(AIM OF THE EXERCISE): Look through the material below for "send". Copy every line that contains it.

(DATASET):
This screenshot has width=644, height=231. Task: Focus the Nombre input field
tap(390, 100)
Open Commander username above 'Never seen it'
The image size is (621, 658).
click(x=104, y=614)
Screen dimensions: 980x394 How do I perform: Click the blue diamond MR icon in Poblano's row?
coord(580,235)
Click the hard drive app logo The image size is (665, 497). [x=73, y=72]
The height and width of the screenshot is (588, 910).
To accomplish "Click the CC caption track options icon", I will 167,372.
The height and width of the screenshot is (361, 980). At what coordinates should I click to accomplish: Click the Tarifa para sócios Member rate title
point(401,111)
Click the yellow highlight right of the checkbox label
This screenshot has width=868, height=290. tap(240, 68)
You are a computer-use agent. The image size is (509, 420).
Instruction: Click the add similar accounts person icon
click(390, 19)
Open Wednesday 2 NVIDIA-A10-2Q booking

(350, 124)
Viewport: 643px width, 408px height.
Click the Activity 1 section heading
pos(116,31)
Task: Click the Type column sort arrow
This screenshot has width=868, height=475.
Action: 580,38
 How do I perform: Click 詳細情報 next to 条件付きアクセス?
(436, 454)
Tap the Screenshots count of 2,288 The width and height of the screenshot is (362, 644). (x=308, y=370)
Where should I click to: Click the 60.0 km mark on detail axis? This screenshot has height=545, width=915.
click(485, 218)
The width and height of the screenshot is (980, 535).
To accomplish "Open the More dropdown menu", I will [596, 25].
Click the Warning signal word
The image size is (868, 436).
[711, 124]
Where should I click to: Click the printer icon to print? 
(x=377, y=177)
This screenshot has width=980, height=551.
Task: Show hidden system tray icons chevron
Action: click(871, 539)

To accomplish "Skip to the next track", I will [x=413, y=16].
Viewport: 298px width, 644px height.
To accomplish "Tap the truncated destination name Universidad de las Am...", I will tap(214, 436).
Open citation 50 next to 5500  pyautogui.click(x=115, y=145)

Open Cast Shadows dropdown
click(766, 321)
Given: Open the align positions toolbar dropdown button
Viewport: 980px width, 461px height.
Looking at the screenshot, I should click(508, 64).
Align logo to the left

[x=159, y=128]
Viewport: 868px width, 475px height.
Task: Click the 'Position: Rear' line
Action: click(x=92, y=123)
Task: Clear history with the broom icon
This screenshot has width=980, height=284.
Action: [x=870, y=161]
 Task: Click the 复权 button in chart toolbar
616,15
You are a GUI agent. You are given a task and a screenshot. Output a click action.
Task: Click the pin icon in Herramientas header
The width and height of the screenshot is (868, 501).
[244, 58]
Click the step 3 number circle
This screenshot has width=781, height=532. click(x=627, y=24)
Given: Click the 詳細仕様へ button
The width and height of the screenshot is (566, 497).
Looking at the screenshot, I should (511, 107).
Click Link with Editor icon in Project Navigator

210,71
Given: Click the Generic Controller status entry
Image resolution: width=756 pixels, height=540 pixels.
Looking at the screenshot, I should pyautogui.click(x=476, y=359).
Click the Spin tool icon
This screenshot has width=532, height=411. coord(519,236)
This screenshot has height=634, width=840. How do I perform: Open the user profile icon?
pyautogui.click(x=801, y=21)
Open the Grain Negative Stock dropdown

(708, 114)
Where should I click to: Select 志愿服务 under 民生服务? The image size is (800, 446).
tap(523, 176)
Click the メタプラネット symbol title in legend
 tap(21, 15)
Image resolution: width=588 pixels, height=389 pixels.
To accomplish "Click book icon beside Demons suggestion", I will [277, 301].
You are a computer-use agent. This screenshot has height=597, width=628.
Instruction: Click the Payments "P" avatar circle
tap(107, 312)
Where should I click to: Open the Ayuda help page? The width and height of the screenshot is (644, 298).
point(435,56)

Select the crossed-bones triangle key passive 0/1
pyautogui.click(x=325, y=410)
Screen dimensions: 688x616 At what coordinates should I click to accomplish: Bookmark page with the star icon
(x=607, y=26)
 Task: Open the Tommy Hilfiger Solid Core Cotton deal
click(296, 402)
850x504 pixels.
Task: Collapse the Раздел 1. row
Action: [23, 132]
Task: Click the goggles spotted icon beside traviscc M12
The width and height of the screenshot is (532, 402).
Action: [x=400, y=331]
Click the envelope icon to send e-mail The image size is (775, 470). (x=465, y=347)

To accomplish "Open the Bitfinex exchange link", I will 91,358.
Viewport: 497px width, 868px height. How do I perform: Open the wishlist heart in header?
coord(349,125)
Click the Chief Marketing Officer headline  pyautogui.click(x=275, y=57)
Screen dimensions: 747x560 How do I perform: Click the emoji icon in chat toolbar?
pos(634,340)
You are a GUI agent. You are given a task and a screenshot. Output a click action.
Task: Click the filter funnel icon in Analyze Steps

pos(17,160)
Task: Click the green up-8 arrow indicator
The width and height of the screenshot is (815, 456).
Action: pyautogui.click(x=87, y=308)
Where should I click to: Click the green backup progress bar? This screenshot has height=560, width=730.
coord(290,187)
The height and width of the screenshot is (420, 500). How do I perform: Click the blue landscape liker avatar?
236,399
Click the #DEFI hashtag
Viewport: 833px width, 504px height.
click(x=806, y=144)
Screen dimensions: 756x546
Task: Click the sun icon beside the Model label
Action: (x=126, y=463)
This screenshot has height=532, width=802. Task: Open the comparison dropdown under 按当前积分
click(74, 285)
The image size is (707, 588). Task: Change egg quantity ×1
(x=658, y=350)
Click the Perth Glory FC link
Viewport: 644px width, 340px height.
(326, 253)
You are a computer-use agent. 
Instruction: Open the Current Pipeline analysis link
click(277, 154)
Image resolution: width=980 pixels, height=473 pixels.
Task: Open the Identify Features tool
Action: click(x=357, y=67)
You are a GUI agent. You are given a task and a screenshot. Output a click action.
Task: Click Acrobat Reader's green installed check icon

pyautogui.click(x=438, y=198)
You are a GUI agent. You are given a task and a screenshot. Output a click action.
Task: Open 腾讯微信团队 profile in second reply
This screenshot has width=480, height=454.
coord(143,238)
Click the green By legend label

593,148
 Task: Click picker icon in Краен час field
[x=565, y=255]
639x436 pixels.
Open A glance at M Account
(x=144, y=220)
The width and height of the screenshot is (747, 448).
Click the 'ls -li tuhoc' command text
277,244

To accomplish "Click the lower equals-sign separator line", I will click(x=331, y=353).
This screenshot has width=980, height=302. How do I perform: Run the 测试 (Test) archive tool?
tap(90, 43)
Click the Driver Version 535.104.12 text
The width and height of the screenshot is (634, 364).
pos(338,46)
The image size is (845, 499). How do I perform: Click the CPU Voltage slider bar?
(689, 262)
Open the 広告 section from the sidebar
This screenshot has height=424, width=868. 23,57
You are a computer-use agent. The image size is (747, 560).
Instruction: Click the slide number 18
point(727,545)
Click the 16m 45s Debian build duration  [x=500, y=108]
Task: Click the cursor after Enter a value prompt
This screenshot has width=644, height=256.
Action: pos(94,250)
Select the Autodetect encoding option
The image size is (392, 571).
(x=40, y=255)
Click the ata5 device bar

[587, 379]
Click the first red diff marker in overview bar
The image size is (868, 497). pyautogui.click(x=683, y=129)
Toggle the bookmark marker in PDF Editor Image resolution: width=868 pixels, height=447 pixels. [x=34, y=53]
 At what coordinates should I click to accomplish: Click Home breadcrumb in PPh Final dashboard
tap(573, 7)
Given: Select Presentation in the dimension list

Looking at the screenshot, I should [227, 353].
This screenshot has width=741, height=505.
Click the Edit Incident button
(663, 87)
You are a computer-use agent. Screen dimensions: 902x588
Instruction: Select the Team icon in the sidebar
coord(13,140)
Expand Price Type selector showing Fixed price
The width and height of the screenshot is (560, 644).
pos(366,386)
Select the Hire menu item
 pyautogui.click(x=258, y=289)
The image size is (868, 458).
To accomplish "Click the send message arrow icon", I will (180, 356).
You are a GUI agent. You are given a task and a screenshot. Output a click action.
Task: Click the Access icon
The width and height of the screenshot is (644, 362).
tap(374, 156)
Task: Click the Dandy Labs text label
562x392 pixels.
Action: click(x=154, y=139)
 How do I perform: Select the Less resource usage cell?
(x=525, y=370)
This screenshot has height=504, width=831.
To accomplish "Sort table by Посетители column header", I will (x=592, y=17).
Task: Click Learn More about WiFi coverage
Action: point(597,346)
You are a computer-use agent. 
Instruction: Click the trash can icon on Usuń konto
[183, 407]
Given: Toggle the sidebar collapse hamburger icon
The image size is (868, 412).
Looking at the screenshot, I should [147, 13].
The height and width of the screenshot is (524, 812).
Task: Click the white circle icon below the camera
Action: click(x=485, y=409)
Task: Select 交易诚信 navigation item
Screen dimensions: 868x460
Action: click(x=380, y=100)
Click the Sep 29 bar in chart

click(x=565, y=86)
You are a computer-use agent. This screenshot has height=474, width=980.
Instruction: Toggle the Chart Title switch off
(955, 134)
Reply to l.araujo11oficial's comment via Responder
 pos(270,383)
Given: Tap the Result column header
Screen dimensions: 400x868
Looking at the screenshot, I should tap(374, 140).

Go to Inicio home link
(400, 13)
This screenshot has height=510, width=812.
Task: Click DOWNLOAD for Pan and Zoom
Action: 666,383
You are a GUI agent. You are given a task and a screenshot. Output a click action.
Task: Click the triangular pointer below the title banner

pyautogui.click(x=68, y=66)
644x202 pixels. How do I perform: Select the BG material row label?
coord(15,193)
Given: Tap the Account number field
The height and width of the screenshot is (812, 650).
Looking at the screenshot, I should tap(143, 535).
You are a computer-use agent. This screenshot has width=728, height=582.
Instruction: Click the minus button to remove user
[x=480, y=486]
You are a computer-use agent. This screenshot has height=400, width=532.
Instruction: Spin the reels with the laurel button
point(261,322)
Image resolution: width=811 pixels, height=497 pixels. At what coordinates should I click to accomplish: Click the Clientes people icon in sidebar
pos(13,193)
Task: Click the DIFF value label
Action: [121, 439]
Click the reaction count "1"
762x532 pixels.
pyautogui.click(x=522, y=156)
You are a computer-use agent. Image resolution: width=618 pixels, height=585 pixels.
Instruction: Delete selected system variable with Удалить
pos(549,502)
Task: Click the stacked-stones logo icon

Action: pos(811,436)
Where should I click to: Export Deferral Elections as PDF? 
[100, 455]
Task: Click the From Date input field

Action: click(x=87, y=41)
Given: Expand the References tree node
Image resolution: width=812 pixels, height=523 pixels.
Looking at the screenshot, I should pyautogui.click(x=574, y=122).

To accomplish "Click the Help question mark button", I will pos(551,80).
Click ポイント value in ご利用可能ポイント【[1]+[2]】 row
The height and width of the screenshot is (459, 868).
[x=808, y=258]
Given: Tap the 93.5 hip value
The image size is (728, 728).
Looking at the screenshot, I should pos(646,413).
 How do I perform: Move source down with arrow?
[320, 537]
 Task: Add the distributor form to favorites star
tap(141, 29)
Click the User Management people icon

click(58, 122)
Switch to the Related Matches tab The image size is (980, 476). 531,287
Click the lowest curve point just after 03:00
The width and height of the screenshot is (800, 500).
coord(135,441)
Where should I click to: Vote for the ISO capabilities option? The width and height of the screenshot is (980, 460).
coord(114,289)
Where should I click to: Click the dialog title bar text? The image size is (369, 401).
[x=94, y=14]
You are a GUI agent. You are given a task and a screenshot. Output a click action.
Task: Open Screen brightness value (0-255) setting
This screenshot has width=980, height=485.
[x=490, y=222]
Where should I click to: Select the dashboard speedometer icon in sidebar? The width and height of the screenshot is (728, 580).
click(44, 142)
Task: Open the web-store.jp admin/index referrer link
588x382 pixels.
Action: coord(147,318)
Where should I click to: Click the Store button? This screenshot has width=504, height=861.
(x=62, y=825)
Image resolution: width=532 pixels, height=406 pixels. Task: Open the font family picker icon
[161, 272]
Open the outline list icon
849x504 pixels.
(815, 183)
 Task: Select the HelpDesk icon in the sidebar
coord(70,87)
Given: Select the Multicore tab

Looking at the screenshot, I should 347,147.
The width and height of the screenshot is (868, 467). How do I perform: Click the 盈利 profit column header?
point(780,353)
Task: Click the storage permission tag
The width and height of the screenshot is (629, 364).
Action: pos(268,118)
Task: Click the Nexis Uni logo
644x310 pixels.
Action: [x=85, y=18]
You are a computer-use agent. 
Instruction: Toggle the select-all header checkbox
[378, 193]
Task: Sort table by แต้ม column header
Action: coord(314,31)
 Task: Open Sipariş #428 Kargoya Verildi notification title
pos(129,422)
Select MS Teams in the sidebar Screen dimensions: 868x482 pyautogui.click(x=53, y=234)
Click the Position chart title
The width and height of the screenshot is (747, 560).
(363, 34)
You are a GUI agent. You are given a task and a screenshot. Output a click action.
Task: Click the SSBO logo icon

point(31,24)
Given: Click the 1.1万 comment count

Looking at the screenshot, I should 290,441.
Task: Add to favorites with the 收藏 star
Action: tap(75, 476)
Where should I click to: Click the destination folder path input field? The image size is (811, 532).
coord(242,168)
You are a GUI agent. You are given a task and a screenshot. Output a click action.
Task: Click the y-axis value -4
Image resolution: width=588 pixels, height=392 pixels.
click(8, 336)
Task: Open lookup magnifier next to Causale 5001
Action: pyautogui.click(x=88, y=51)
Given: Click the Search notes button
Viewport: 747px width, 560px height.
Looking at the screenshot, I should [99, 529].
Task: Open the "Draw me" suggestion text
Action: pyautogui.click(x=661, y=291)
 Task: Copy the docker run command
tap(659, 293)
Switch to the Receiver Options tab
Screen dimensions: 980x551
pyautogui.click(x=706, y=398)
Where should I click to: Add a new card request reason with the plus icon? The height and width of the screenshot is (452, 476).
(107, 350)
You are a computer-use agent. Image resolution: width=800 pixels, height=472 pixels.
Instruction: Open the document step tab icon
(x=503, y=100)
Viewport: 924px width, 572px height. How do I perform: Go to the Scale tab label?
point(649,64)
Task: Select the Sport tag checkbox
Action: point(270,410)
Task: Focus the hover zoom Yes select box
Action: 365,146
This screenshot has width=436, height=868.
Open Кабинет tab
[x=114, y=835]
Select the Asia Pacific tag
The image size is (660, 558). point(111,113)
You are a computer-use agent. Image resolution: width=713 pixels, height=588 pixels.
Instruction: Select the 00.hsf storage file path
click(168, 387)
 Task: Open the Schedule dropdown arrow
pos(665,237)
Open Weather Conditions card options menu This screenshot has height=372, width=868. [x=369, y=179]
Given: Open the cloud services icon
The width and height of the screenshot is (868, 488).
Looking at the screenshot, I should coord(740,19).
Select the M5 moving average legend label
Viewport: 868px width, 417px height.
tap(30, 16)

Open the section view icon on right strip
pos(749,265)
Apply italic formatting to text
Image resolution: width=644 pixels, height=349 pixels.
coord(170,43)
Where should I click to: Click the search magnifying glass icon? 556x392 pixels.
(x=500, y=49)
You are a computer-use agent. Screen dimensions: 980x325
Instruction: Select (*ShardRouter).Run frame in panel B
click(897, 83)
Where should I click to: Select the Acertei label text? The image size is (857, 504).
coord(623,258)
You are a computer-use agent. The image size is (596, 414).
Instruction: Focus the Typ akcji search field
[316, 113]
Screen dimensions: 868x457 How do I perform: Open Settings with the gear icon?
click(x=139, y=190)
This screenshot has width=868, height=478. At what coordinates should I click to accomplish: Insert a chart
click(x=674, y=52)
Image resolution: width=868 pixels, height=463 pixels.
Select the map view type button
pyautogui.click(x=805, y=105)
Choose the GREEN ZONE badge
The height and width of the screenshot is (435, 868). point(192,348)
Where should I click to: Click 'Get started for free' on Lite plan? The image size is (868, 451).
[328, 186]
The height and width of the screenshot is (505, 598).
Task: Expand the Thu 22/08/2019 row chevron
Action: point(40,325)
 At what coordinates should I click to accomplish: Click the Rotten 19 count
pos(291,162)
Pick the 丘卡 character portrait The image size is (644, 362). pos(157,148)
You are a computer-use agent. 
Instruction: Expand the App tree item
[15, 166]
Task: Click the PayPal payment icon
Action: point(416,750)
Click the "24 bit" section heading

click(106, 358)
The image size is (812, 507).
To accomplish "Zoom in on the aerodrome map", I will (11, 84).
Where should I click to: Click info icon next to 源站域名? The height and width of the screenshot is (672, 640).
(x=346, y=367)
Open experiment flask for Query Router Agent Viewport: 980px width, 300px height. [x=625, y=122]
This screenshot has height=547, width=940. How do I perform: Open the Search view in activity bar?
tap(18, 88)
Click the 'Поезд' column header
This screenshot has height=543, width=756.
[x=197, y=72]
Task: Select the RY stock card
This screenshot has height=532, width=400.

(ANSWER SECTION):
Click the envelope icon to send e-mail The image size is (775, 470). (x=465, y=347)
To accomplish "Click the send message arrow icon", I will (180, 356).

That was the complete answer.